[Mailman-Users] Call for suggestions

Wed May 9 06:26:26 CEST 2001

On 5/8/01 5:26 PM, "Ashley M. Kirchner" <ashley at pcraft.com> wrote:

>   Generally, two to six at the most.

A few things to check...

Make sure your batch size is small:

SMTP_MAX_RCPTS = 10

Set your qrunner proc to live longer, and extend the lock life:

QRUNNER_LOCK_LIFETIME = hours(10)
QRUNNER_PROCESS_LIFETIME = minutes(15)
QRUNNER_MAX_MESSAGES = 300

Set these to 20 hours, 2 hours and 50000

Here's why: qrunner doesn't process the queue FIFO. Instead, it opens up the
directory and processes the entries sequentially. This implies that if you
get a lot of stuff in the queue, qrunner will quit after 15 minutes and
start over.

As qrunner processes stuff, it deletes those files. So as new stuff comes
in, they get stored as close to the start of the directory inode as
possible, so when qrunner quits and restarts, if it hasn't processed
everything in the directory, it starts over with newer stuff, leaving older
stuff deep into the inode -- and it'll never GET to that stuff deep in the
inode until the system quiets down and it's given a change to catch up. That
means something could literally stay in the queue forever if the system
never slows down enough to allow qrunner to clean up.

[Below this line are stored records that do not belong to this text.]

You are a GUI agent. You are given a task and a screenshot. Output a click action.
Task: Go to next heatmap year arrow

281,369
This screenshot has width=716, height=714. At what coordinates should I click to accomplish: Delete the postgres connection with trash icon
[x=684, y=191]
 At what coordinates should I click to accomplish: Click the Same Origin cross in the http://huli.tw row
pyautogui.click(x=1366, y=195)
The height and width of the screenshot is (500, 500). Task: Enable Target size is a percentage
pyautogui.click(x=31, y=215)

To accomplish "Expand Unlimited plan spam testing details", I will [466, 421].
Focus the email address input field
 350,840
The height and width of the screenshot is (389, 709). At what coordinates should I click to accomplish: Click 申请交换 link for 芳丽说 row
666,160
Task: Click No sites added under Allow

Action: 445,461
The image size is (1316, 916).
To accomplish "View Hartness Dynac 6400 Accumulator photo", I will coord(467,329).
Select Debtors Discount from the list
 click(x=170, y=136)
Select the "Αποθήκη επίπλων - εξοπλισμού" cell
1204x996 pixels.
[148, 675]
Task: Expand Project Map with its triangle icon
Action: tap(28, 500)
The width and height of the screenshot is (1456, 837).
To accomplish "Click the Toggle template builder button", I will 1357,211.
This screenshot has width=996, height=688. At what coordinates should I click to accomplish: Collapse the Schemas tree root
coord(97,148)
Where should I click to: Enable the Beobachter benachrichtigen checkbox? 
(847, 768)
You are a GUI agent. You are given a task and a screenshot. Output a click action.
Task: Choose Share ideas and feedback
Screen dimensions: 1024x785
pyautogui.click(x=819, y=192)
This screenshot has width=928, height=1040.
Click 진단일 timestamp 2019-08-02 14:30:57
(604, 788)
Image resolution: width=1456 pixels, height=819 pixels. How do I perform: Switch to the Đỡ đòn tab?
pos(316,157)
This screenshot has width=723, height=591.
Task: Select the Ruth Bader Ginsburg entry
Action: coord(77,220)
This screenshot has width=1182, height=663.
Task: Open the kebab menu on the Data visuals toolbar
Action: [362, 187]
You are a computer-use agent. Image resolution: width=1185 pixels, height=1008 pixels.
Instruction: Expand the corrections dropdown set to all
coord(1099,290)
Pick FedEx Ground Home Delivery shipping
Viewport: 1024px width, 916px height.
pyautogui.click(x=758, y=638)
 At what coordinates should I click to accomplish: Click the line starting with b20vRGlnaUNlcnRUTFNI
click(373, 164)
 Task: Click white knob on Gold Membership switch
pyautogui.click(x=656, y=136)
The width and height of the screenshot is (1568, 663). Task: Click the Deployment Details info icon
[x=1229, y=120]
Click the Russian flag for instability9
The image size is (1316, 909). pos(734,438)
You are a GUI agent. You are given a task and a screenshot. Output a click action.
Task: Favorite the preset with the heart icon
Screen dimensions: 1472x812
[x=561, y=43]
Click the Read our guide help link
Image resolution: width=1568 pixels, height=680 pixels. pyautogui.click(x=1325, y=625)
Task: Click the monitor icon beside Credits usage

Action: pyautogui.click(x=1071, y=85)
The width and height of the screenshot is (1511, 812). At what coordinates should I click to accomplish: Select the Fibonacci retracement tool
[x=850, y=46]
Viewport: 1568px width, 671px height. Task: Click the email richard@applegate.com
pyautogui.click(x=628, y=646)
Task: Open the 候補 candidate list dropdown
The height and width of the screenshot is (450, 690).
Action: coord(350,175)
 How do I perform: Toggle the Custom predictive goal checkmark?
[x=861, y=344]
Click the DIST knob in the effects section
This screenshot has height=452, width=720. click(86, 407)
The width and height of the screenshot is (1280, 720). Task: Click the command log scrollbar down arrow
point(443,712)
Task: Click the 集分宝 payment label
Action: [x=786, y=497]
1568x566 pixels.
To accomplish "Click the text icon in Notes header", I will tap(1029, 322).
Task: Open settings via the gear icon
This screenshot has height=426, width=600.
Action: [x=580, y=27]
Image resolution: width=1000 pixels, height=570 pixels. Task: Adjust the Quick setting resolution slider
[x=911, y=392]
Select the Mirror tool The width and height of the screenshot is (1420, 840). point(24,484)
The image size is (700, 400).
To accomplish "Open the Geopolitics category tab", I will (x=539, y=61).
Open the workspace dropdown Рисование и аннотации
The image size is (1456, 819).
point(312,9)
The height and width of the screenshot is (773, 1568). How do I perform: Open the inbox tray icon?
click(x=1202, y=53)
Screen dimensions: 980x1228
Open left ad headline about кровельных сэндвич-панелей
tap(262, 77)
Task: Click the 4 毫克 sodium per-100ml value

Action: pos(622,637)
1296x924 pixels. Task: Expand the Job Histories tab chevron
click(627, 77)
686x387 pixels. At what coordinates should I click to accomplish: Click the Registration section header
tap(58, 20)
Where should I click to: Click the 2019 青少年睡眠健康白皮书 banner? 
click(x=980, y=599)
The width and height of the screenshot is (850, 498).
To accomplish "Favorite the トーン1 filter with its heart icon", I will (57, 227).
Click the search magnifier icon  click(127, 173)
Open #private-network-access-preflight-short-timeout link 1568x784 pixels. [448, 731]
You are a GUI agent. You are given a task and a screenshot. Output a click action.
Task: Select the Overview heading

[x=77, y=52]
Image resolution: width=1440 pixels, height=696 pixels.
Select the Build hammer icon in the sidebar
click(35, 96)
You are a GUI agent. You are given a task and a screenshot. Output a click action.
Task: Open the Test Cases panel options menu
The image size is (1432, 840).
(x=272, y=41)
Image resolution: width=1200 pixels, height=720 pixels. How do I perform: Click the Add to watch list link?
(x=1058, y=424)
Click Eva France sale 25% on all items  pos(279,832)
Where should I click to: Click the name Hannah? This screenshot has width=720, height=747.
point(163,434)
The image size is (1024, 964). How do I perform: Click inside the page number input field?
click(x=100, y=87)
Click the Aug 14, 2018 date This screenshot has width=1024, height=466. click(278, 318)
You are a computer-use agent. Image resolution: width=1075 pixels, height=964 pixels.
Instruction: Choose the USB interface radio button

By extending qrunner's lifetime, you're allowing it to go much deeper into
the inode. It's STILL not FIFO (and this is why replies get seen before
messages being replied to, and why digests have messages scrambles; Barry
and I have talked at length about this and the queueing should be FIFO in
2.1....), but you're a lot less likely to have a given message buried in the
queue for hours. It doesn't fix the problem -- but significantly (from my
system'ss operations) reduces it, and limits the impact when it does happen.

If you find you still have stuff waiting around -- after you make this
change, if you're still running 2 hours behind, extend it to 3 hours. But be
aware that if for some reason qrunner decides to wedge, you're locking up
your system for longer periods of time. Keeping an eye on things is good.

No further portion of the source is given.